## start Excerpt provided

Furthermore, a generation method which is executed by a computer that stores a first apparatus classification rule, a second apparatus classification rule, and a third apparatus classification rule which are generated in the above-described process, the generation method may include: (I) calculating a third feature amount that indicates a correlation between resource uses according to a combination of resources which are used by a classification target apparatus based on the second logs respectively related to the plurality of resources which are used by the classification target apparatus; (J) classifying the classification target apparatus by applying the third feature amount to the first apparatus classification rule; (K) calculating a fourth feature amount that indicates the resource usage in each time slot for each of the resources which are used by the classification target apparatus based on the second logs; (L) classifying the classification target apparatus by applying the fourth feature amount to the second apparatus classification rule; and (M) classifying the classification target apparatus by applying a result of third classification according to application of the first apparatus classification rule and a result of fourth classification according to application of the second apparatus classification rule to the third apparatus classification rule.

In this manner, it is easy to apply the rule for classifying the apparatus in relation to the characteristic of the resource use.

Meanwhile, it is possible to prepare a program which causes a computer to perform a process according to the method, and the program may be stored in, for example, a computer-readable storage medium or a storage apparatus such as a flexible disk, a CD-ROM, a magneto-optic disk, a semiconductor memory, or a hard disk. Also, an intermediate processing result is temporally stored in an apparatus such as a general main memory.

All examples and conditional language recited herein are intended for pedagogical purposes to aid the reader in understanding the invention and the concepts contributed by the inventor to furthering the art, and are to be construed as being without limitation to such specifically recited examples and conditions, nor does the organization of such examples in the specification relate to a showing of the superiority and inferiority of the invention. Although the embodiments of the present invention have been described in detail, it should be understood that the various changes, substitutions, and alterations could be made hereto without departing from the spirit and scope of the invention.

Claims

1. A non-transitory computer-readable storage medium storing a program for causing a computer to execute a process, the process comprising:

calculating, for each of a plurality of apparatuses, a first feature amount that indicates an association between resource uses according to a combination of resources based on first logs related to the resources which are respectively used by the plurality of apparatuses;
performing first clustering on the first feature amount of each of the plurality of apparatuses;
generating a first rule related to the association based on a first result of the first clustering, the first rule corresponding to a procedure that produces a substantially equal result to the first result of the first clustering;
storing the first rule into a memory;
calculating, based on the first logs, a second feature amount that indicates a resource usage in each time slot for each of the resources which are respectively used by the plurality of apparatuses;
performing second clustering on the second feature amount of each of the plurality of apparatuses;
generating a second rule related to the resource usage based on a second result of the second clustering, the second rule corresponding to a procedure that produces a substantially equal result to the second result of the second clustering;
storing the second rule into the memory;
performing third clustering on the plurality of apparatuses based on the first result of the first clustering and the second result of the second clustering;
generating a third rule related to attributes based on a third result of the third clustering, the attributions indicating types of the plurality of apparatus; and
storing the third rule into the memory.

2. The non-transitory computer-readable storage medium according to claim 1, wherein the association between resources uses is a correlation amount between resources uses.

3. The non-transitory computer-readable storage medium according to claim 2, wherein the correlation amount is expressed as a correlation coefficient.

4. The non-transitory computer-readable storage medium according to claim 3, wherein the correlation coefficient is based on a correlation of two resource uses.

## end Excerpt provided
## start Extracted records

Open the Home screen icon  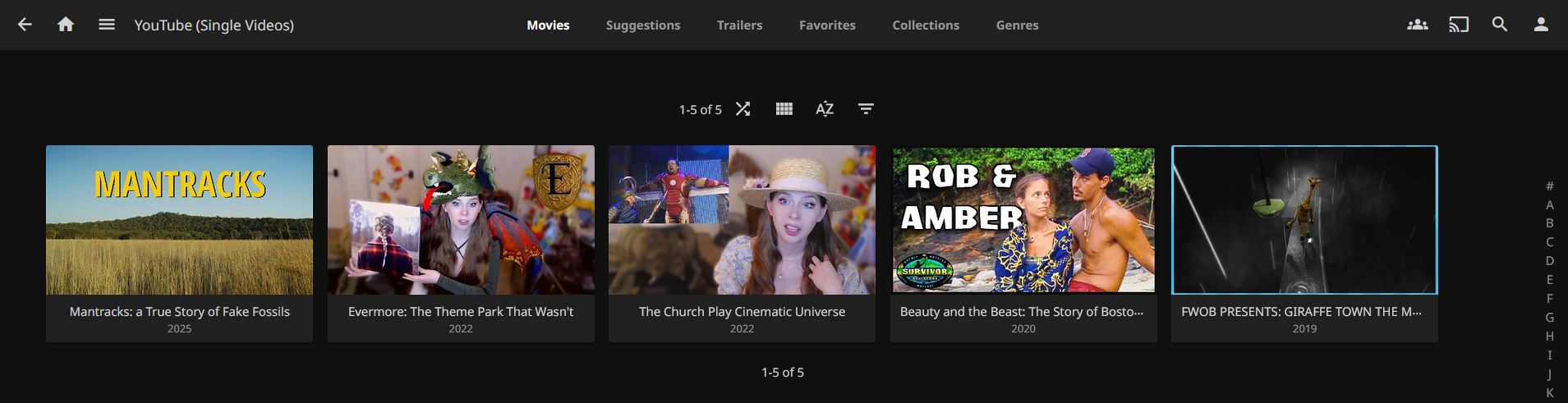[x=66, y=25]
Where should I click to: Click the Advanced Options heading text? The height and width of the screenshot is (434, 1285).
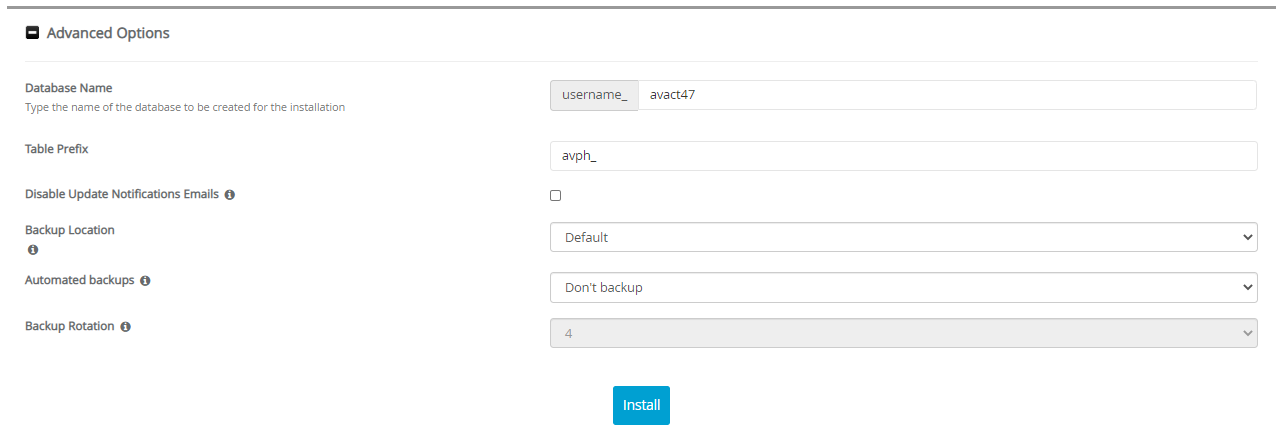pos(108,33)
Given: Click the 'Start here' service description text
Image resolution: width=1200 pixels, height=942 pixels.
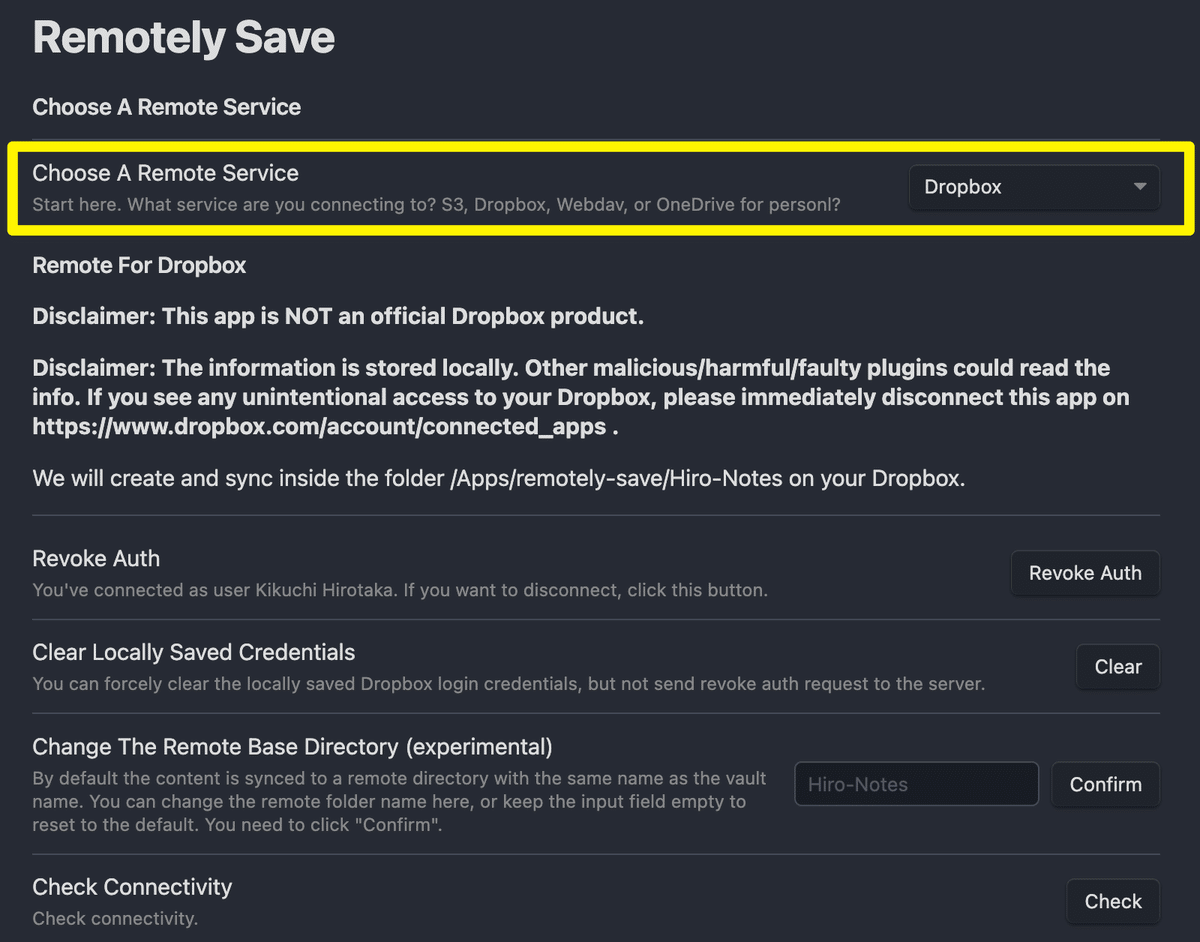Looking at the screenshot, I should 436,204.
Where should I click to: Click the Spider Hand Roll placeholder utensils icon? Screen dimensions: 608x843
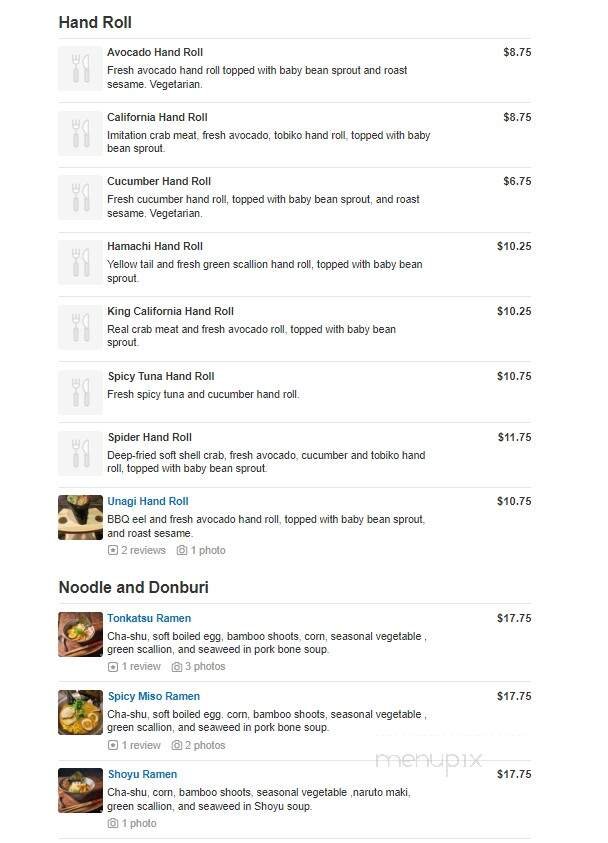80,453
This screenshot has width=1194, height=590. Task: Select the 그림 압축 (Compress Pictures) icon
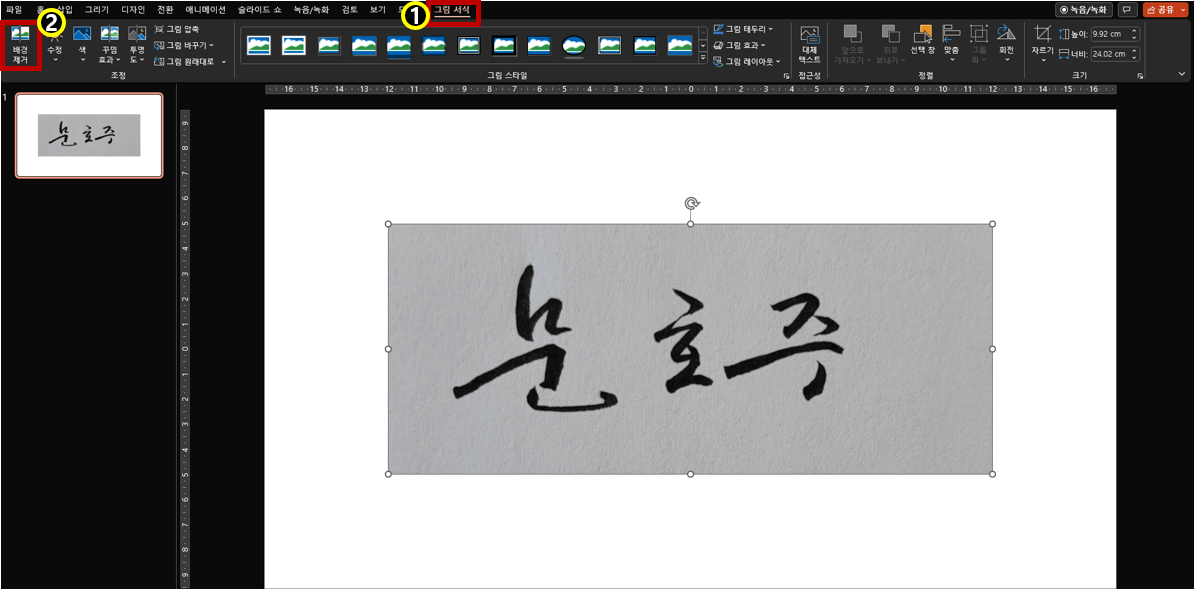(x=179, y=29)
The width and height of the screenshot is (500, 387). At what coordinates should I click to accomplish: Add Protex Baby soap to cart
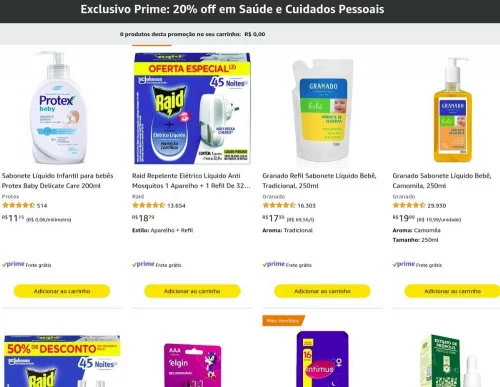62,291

## end Extracted records

Request 1: In the patent excerpt, how does claim 3 say the correlation amount is expressed?
Request 2: Output the passage of the patent excerpt starting at "2. The non-transitory" and ending at "between resources uses.".

Full response 1: As a correlation coefficient.

Full response 2:
2. The non-transitory computer-readable storage medium according to claim 1, wherein the association between resources uses is a correlation amount between resources uses.